# Written instruction 1:
Reproduce the records verbatim, starting at the beginning of the records and ending at the line that contains "Visualizza condizioni. (178, 1296)", with both ends included. Omit the pictures from your reproduction.

start Document extract

On 29.07.2024 12:05, Qu Wenruo wrote:
> On 10.06.2024 16:56, ein wrote:
>>> [...]
>>> I don't think that it's RAM related because,
>>> - HW is new, RAM is good quality and I did mem. check couple months ago,
>>> - it affects only one file, I have other much busier VMs, that one
>>> mostly stays idle,
>>> - other OS operations seems to be working perfectly for months.
>>
>> [...]
>>
>> after spotting this:
>> https://www.reddit.com/r/GlobalOffensive/comments/1eb00pg/intel_processors_are_causing_significant/
>>
>> I decided to move from:
>> cpupower frequency-set -g performance
>> to:
>> cpupower frequency-set -g powersave
>>
>> I have got:
>>
>> ~# lscpu
>> Architecture:             x86_64
>>   CPU op-mode(s):         32-bit, 64-bit
>>   Address sizes:          46 bits physical, 48 bits virtual
>>   Byte Order:             Little Endian
>> CPU(s):                   32
>>   On-line CPU(s) list:    0-31
>> Vendor ID:                GenuineIntel
>>   BIOS Vendor ID:         Intel(R) Corporation
>>   Model name:             13th Gen Intel(R) Core(TM) i9-13900K
>>     BIOS Model name:      13th Gen Intel(R) Core(TM) i9-13900K To Be
>> Filled By O.E.M. CPU @ 5.3GHz
>>
>> One week without corruptions.

end Document extract

# Written instruction 2:
Write out the passage of the mailing-list excerpt verbatim, starting at "On 29.07.2024 12:05, Qu" and ending at "perfectly for months.".

start Provided records

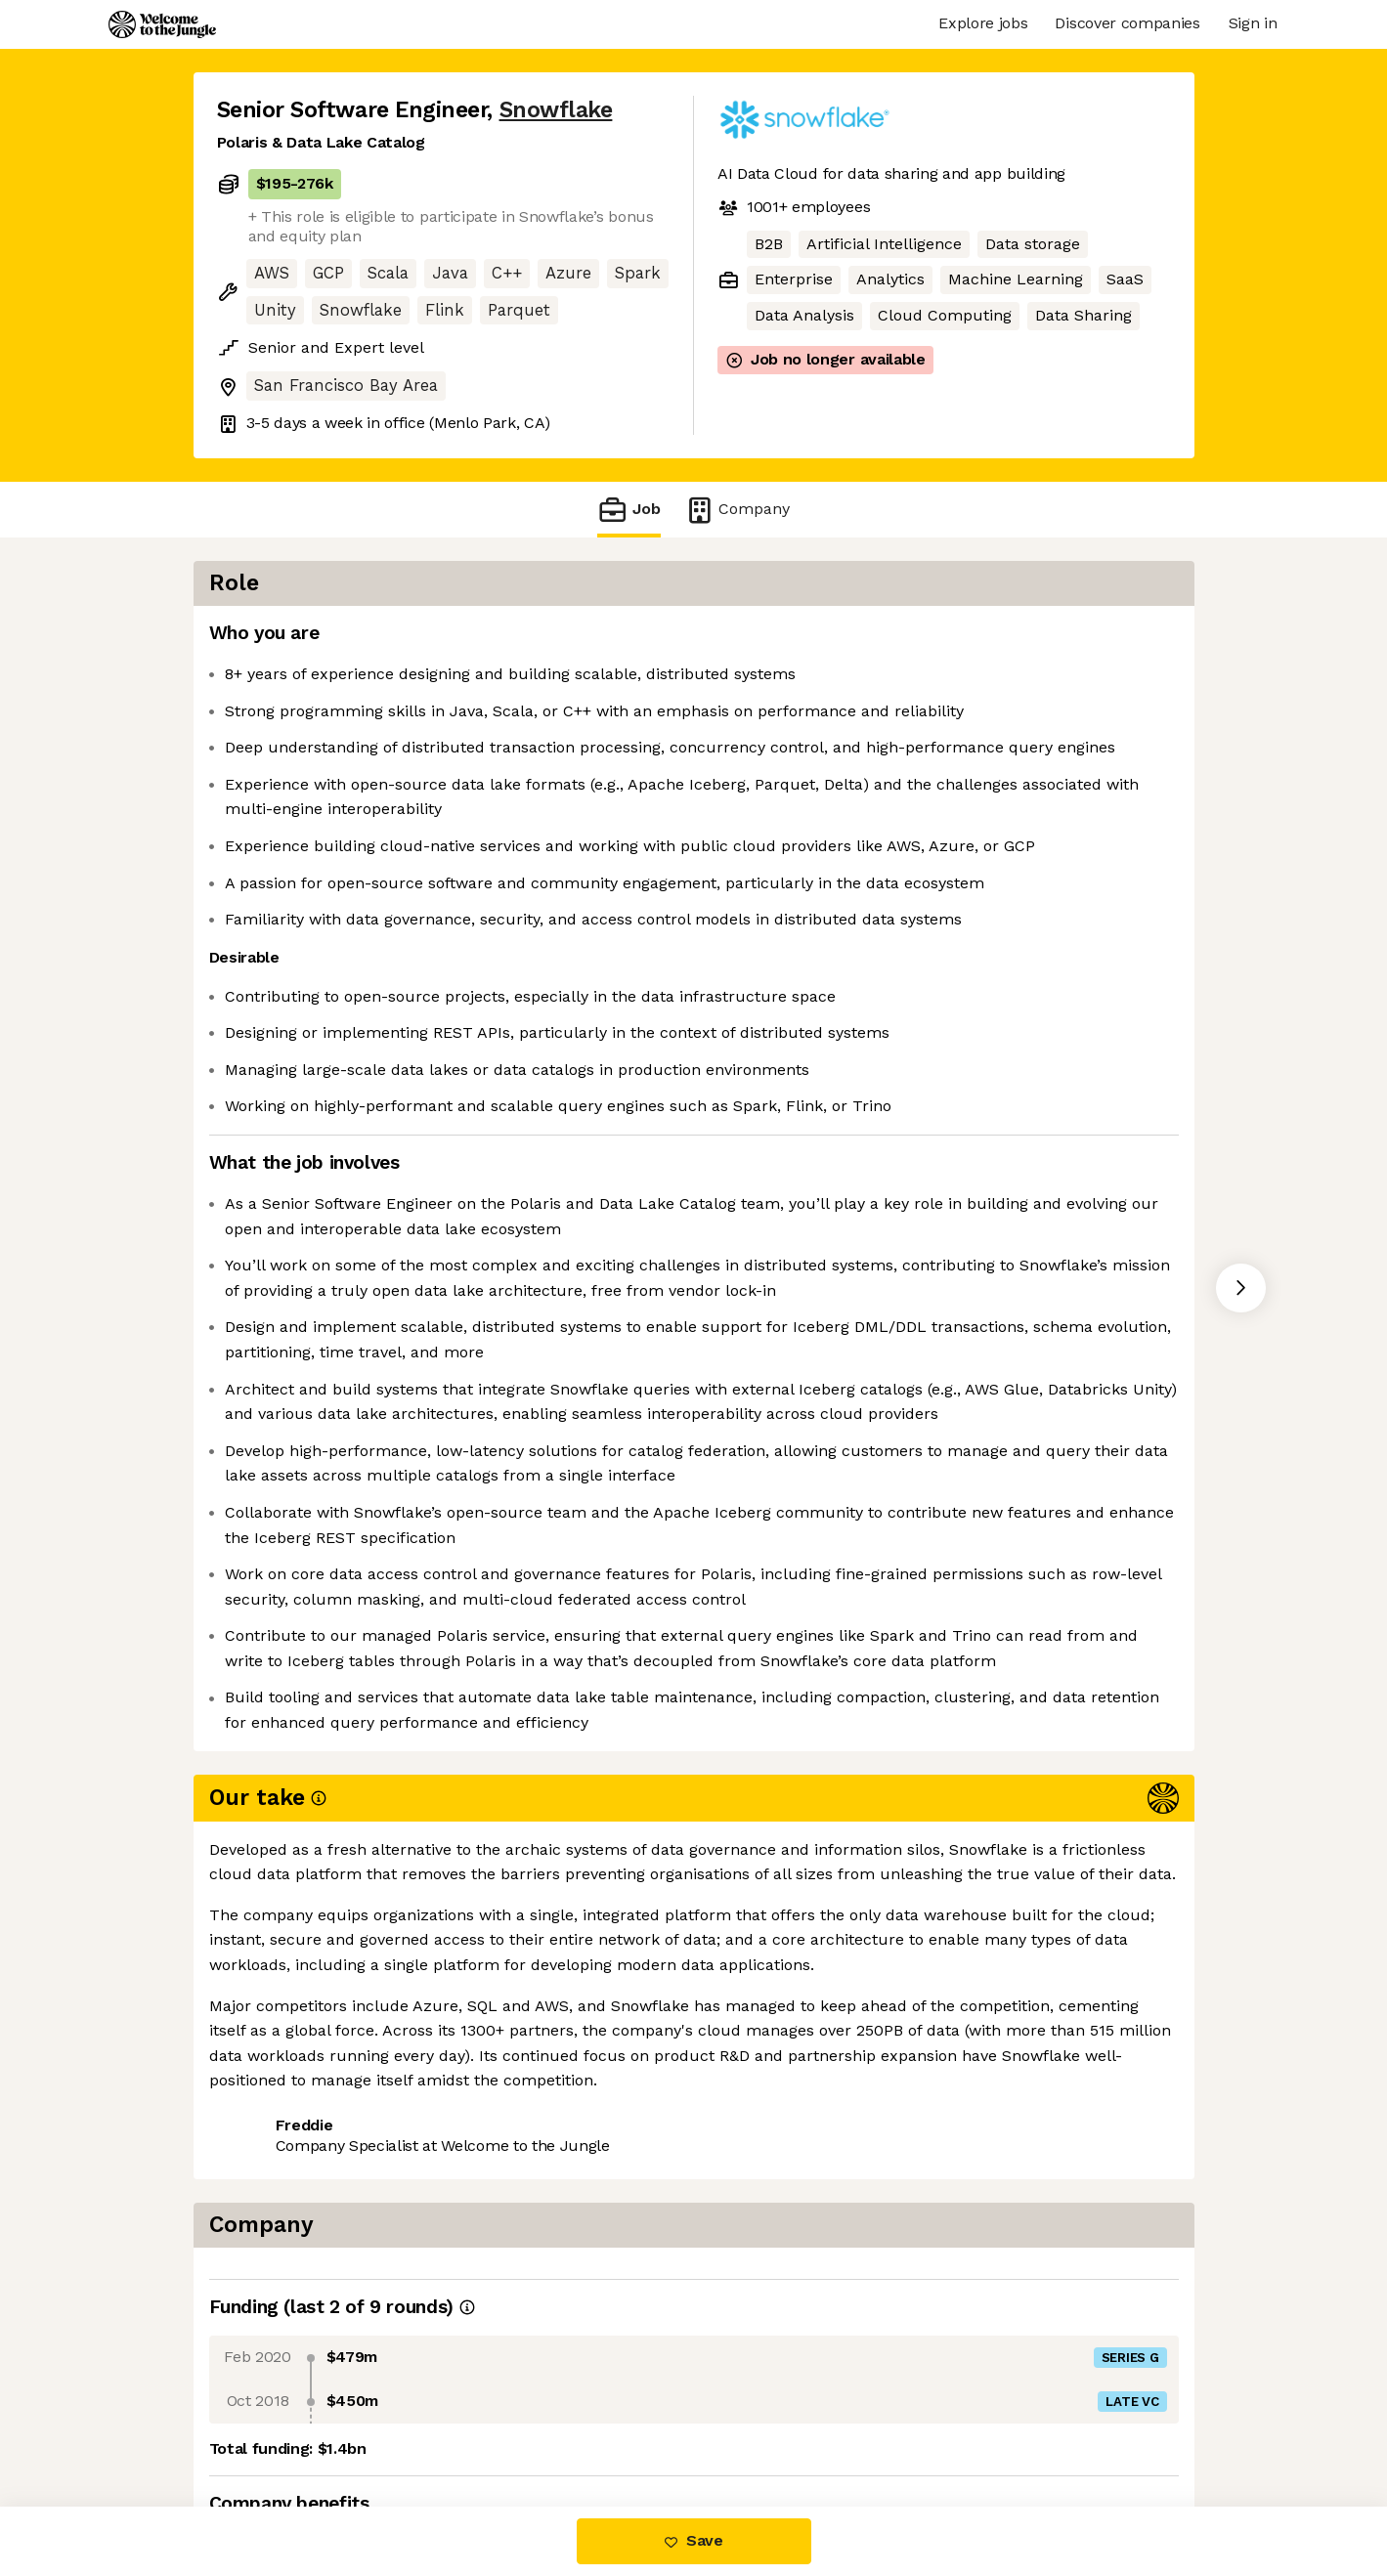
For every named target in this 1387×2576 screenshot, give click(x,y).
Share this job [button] (270, 2425)
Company (737, 510)
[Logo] (162, 24)
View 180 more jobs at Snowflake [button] (478, 2425)
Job (628, 510)
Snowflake (556, 110)
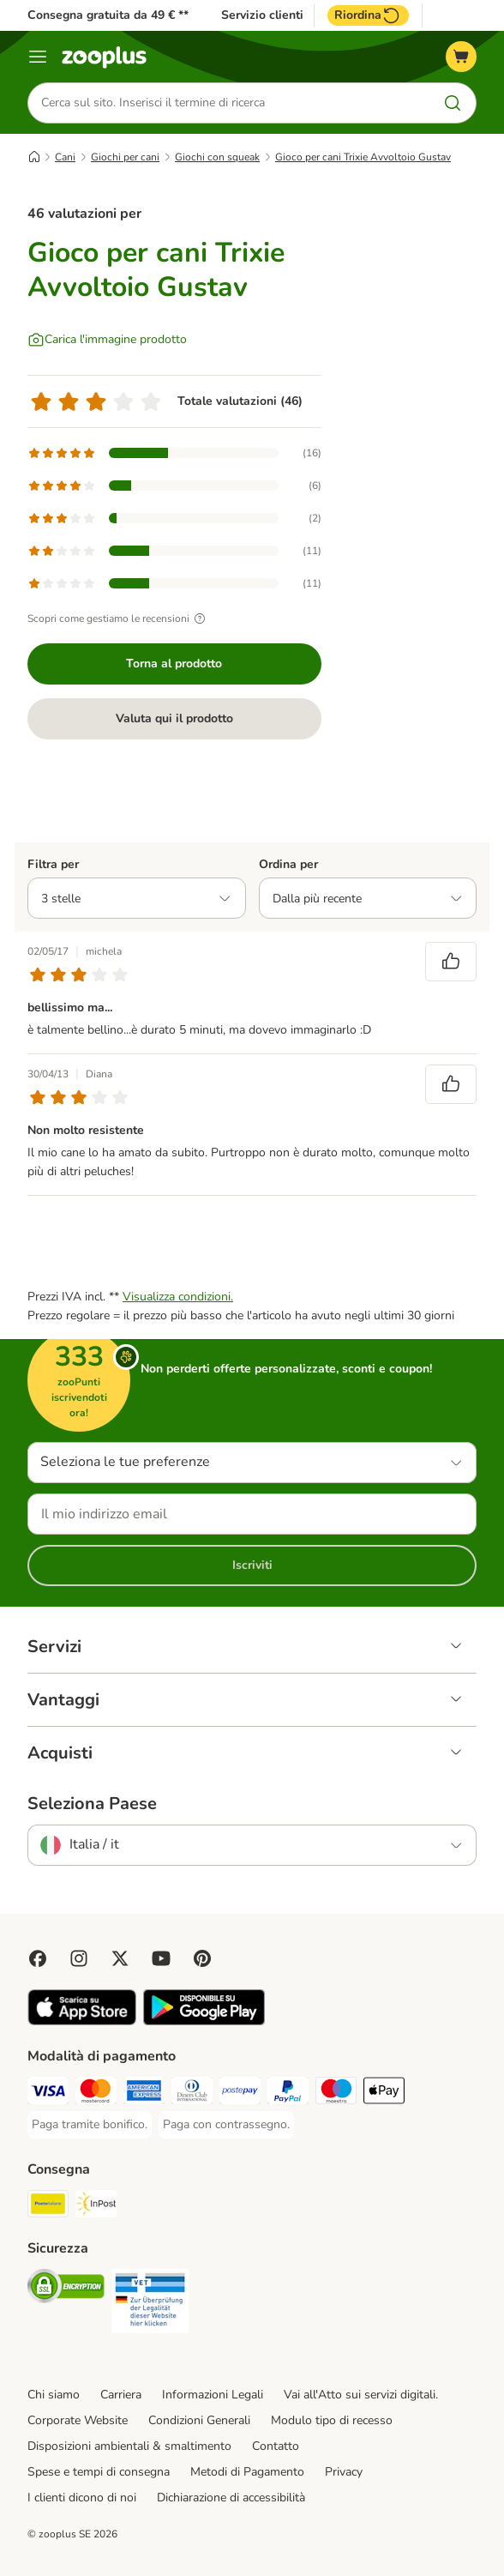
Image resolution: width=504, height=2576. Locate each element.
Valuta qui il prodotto (174, 718)
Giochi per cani (125, 157)
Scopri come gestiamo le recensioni (118, 618)
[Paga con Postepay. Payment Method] (240, 2093)
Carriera (120, 2394)
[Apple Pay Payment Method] (384, 2093)
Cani (65, 157)
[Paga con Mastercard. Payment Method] (96, 2093)
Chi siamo (53, 2394)
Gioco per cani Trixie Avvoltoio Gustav (363, 157)
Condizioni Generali (199, 2420)
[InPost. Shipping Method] (96, 2206)
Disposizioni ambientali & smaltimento (129, 2446)
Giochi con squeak (217, 157)
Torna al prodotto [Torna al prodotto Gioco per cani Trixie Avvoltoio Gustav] (174, 663)
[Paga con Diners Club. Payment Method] (192, 2093)
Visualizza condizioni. (178, 1296)
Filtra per (53, 864)
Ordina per (288, 864)
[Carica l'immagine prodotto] (107, 339)
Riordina (368, 15)
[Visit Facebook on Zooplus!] (37, 1958)
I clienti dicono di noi (81, 2497)
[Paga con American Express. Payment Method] (144, 2093)
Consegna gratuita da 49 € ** (108, 15)
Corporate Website (77, 2420)
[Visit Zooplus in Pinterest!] (202, 1958)
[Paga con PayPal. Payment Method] (288, 2093)
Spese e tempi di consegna (98, 2472)
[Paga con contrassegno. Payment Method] (226, 2124)
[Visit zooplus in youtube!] (161, 1958)
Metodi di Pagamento (247, 2472)
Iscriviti (252, 1565)
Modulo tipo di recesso (332, 2420)
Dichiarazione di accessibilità (231, 2497)
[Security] (66, 2289)
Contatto (275, 2446)
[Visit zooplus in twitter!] (120, 1958)
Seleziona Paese (92, 1804)
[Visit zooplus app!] (81, 2021)
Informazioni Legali (212, 2394)
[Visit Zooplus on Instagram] (79, 1958)
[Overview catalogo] (38, 56)
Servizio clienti (262, 15)
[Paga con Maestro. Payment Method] (336, 2093)
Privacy (344, 2472)
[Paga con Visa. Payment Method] (48, 2093)
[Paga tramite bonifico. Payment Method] (89, 2124)
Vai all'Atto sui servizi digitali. (361, 2394)
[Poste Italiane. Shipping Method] (48, 2206)
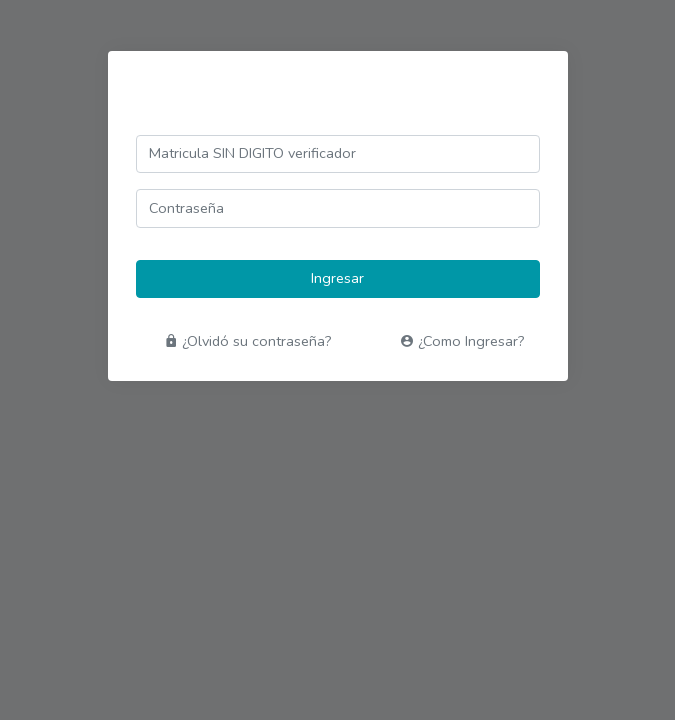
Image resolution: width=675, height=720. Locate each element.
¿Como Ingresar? (462, 341)
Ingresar (337, 278)
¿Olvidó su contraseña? (248, 341)
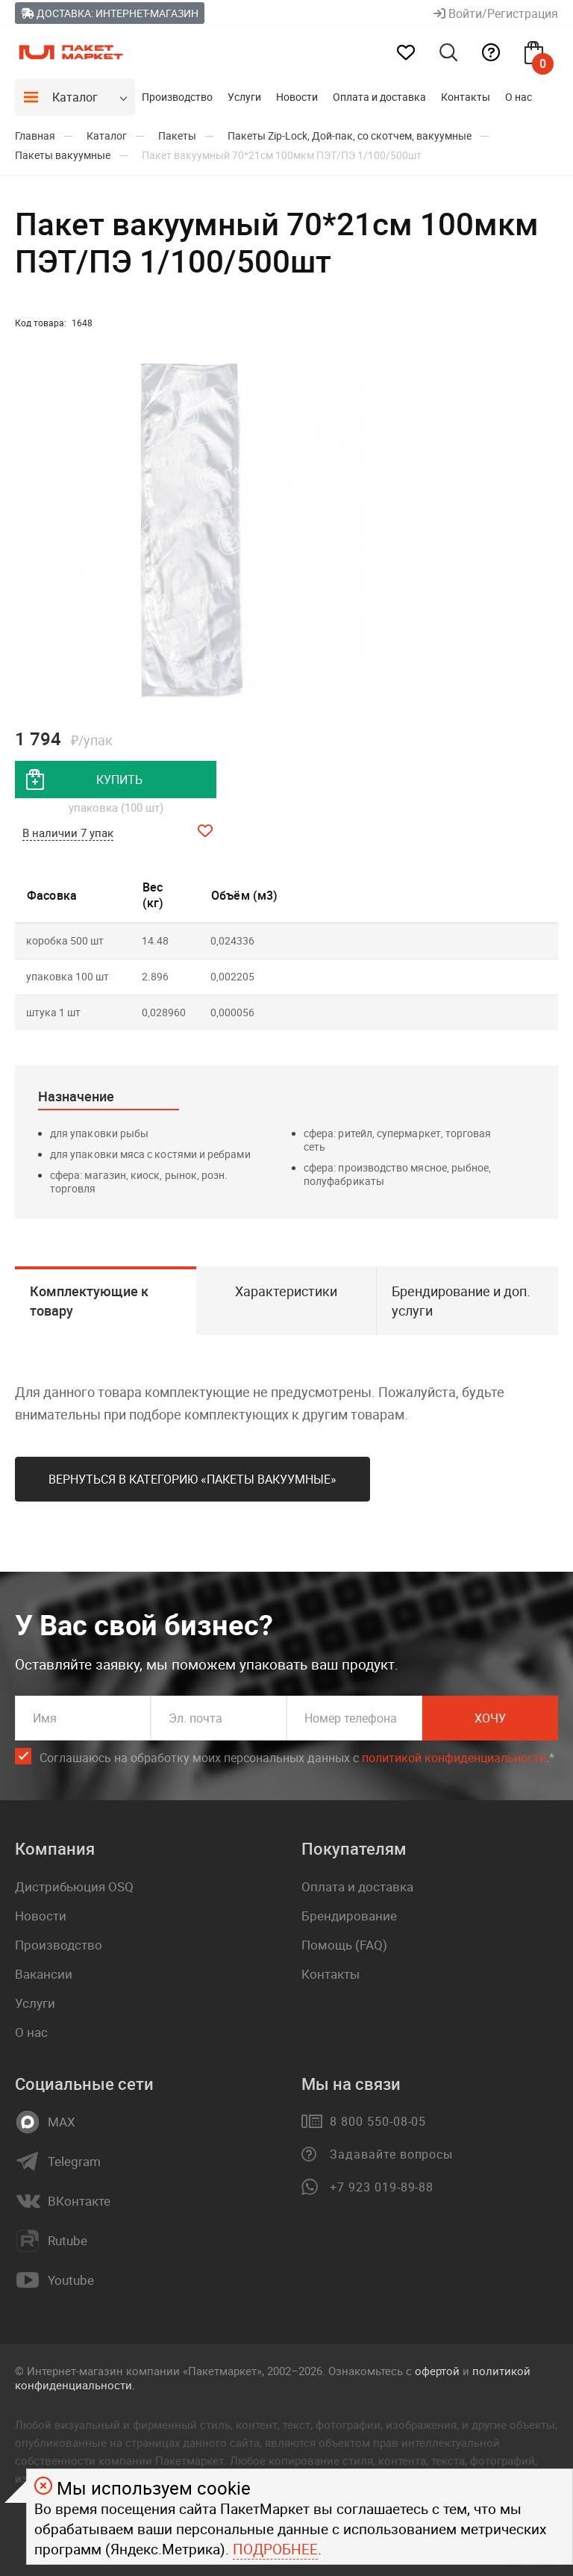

end Provided records

# Exercise answer 1:
For every named target in this 1387×2576 screenshot, give click(x,y).
Share this job [button] (270, 2425)
Company (737, 510)
[Logo] (162, 24)
View 180 more jobs at Snowflake [button] (478, 2425)
Job (628, 510)
Snowflake (556, 110)
Image resolution: width=504, height=2576. Locate each element.
Valuta qui il prodotto (174, 718)
Giochi per cani (125, 157)
Scopri come gestiamo le recensioni (118, 618)
[Paga con Postepay. Payment Method] (240, 2093)
Carriera (120, 2394)
[Apple Pay Payment Method] (384, 2093)
Cani (65, 157)
[Paga con Mastercard. Payment Method] (96, 2093)
Chi siamo (53, 2394)
Gioco per cani Trixie Avvoltoio Gustav (363, 157)
Condizioni Generali (199, 2420)
[InPost. Shipping Method] (96, 2206)
Disposizioni ambientali & smaltimento (129, 2446)
Giochi con squeak (217, 157)
Torna al prodotto [Torna al prodotto Gioco per cani Trixie Avvoltoio Gustav] (174, 663)
[Paga con Diners Club. Payment Method] (192, 2093)
Visualizza condizioni. (178, 1296)

# Exercise answer 2:
On 29.07.2024 12:05, Qu Wenruo wrote:
> On 10.06.2024 16:56, ein wrote:
>>> [...]
>>> I don't think that it's RAM related because,
>>> - HW is new, RAM is good quality and I did mem. check couple months ago,
>>> - it affects only one file, I have other much busier VMs, that one
>>> mostly stays idle,
>>> - other OS operations seems to be working perfectly for months.